__Task to complete__.
Could you transcribe every record below exactly, leaving out the pictures?

__Saved entries__.
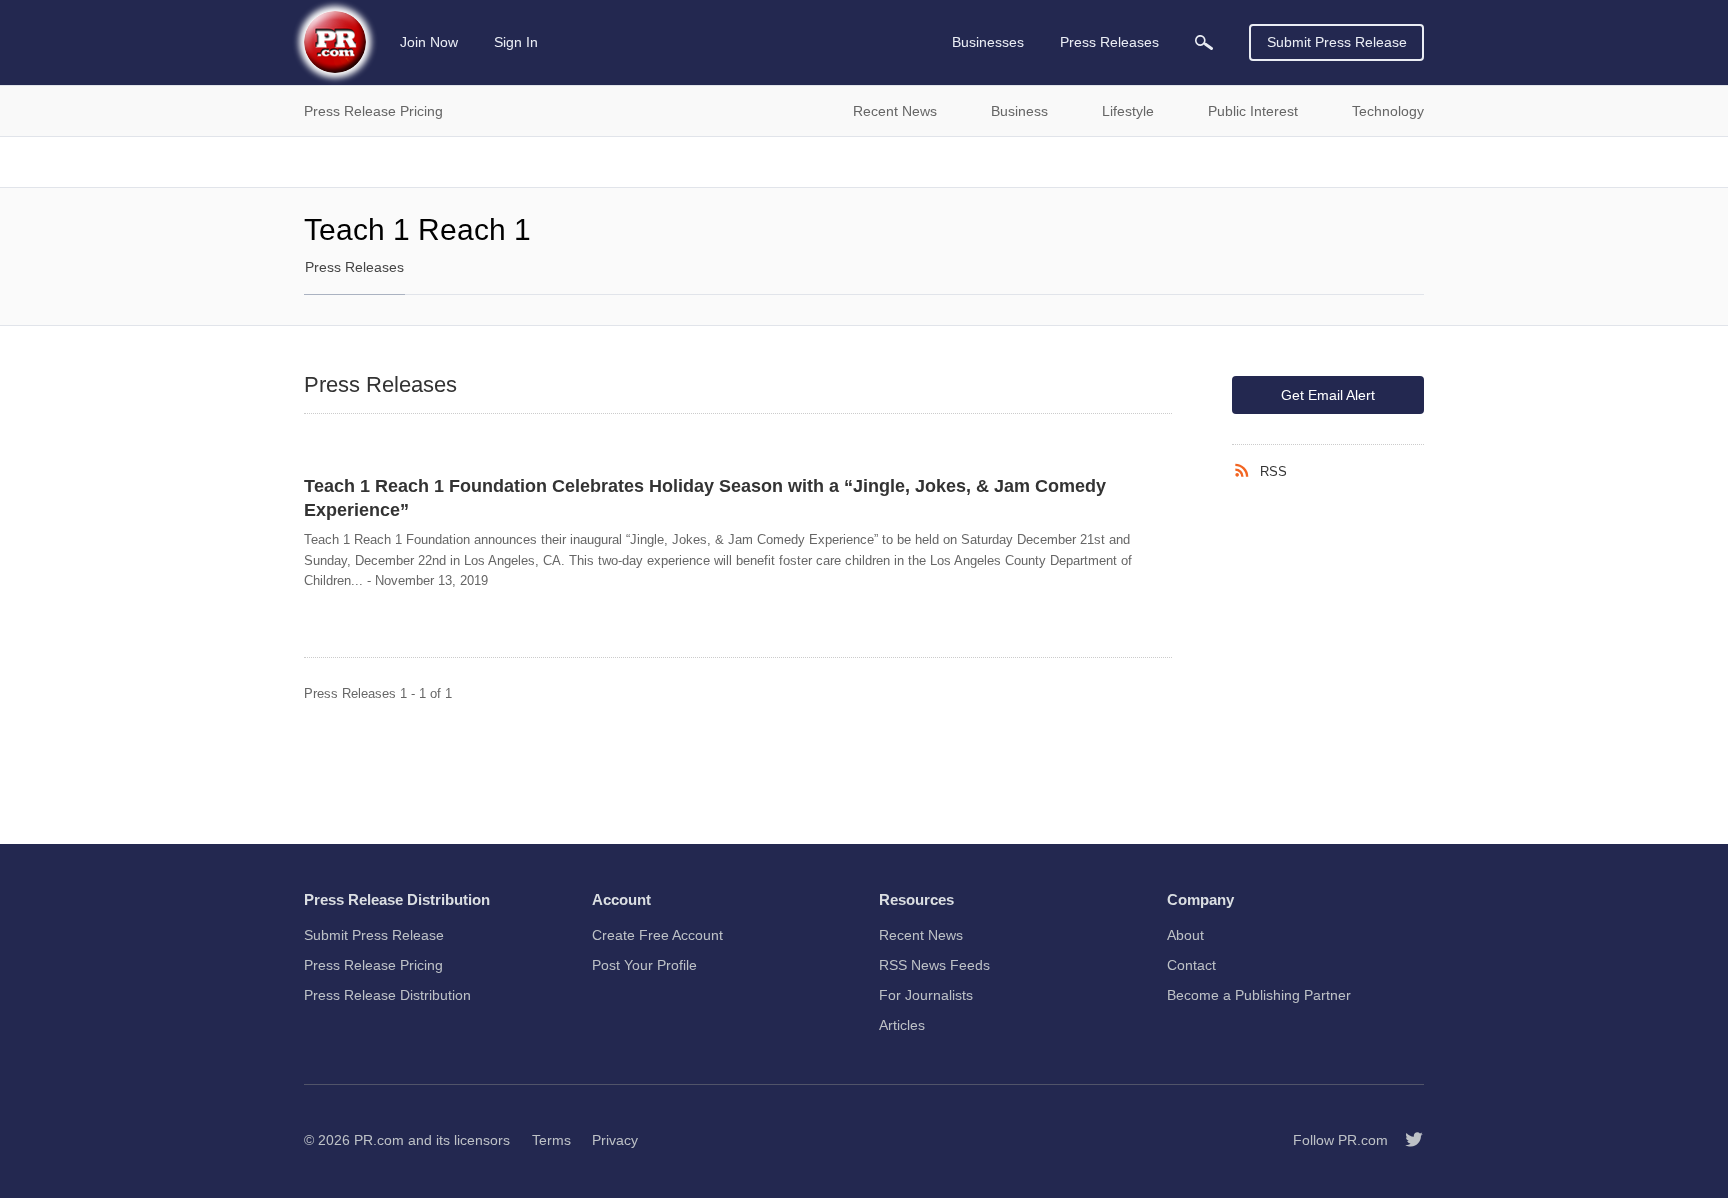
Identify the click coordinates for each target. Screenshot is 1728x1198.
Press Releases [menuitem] (1109, 42)
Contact (1191, 965)
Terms (551, 1140)
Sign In (516, 42)
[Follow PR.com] (1406, 1140)
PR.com (379, 1140)
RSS (1273, 471)
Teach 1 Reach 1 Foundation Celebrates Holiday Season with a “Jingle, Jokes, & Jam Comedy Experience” (705, 498)
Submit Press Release (1337, 42)
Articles (902, 1025)
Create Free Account (657, 935)
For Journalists (926, 995)
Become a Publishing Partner (1259, 995)
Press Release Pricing (373, 965)
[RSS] (1246, 471)
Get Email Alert (1328, 395)
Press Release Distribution (387, 995)
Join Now (429, 42)
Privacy (615, 1140)
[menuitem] (1204, 42)
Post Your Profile (644, 965)
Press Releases (354, 267)
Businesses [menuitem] (988, 42)
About (1185, 935)
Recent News (921, 935)
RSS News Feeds (934, 965)
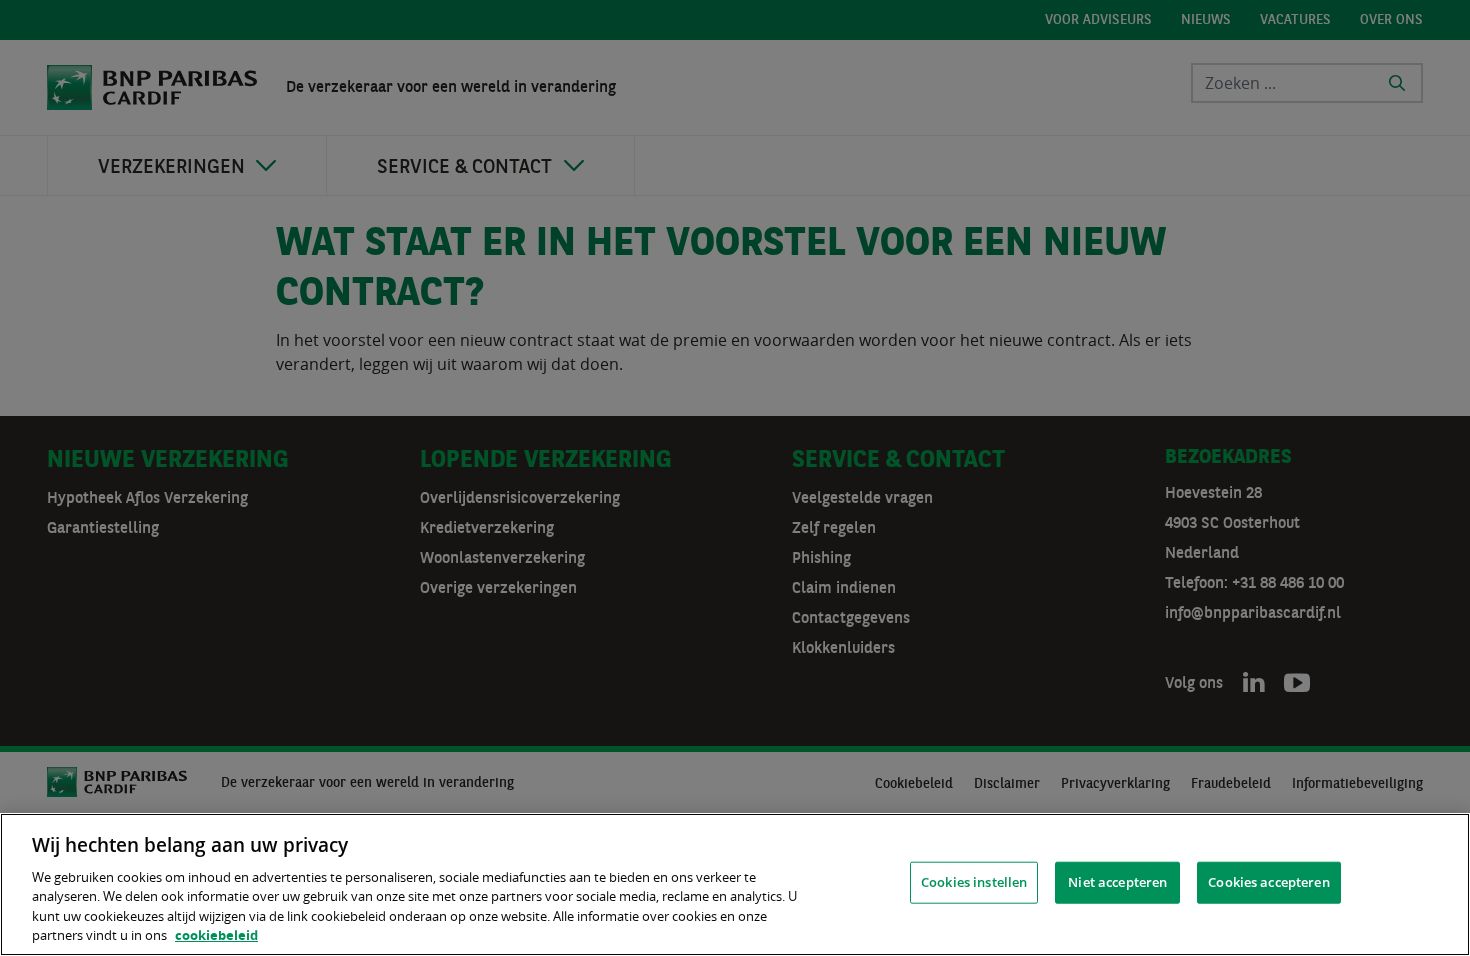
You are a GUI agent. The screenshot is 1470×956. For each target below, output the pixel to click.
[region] (735, 884)
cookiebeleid (216, 935)
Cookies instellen (974, 882)
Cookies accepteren (1268, 882)
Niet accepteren (1117, 882)
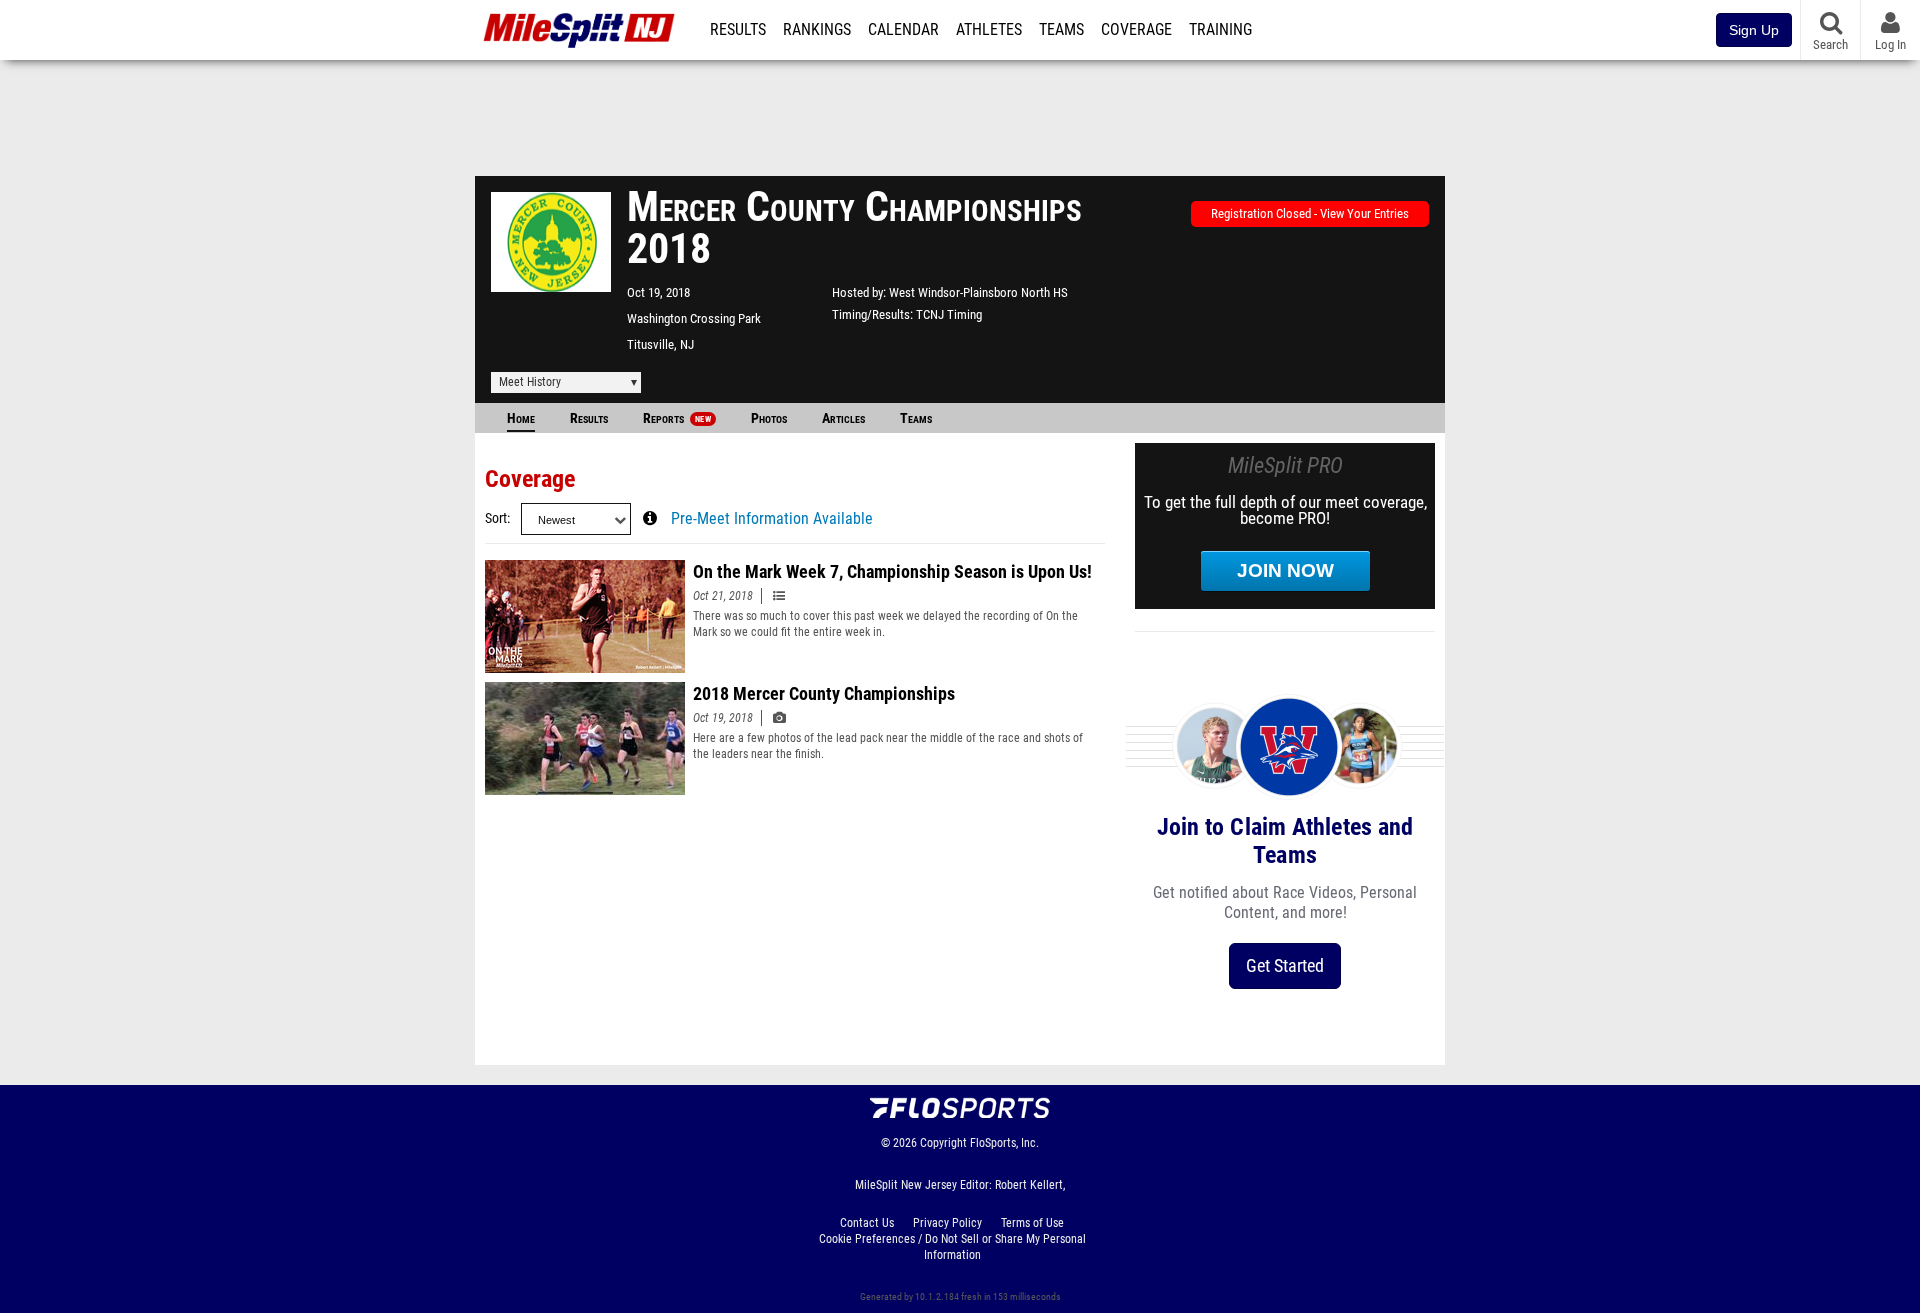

__Task answer__.
Identify the click coordinates for each target. Screenshot is 1728x1198.
Press Releases [menuitem] (1109, 42)
Contact (1191, 965)
Terms (551, 1140)
Sign In (516, 42)
[Follow PR.com] (1406, 1140)
PR.com (379, 1140)
RSS (1273, 471)
Teach 1 Reach 1 Foundation Celebrates Holiday Season with a “Jingle, Jokes, & Jam Comedy Experience” (705, 498)
Submit Press Release (1337, 42)
Articles (902, 1025)
Create Free Account (657, 935)
For Journalists (926, 995)
Become a Publishing Partner (1259, 995)
Press Release Pricing (373, 965)
[RSS] (1246, 471)
Get Email Alert (1328, 395)
Press Release Distribution (387, 995)
Join Now (429, 42)
Privacy (615, 1140)
[menuitem] (1204, 42)
Post Your Profile (644, 965)
Press Releases (354, 267)
Businesses [menuitem] (988, 42)
About (1185, 935)
Recent News (921, 935)
RSS News Feeds (934, 965)
You are a GUI agent. The screenshot is 1470×956. For each target below, output the pixel to click.
[region] (735, 884)
cookiebeleid (216, 935)
Cookies instellen (974, 882)
Cookies accepteren (1268, 882)
Niet accepteren (1117, 882)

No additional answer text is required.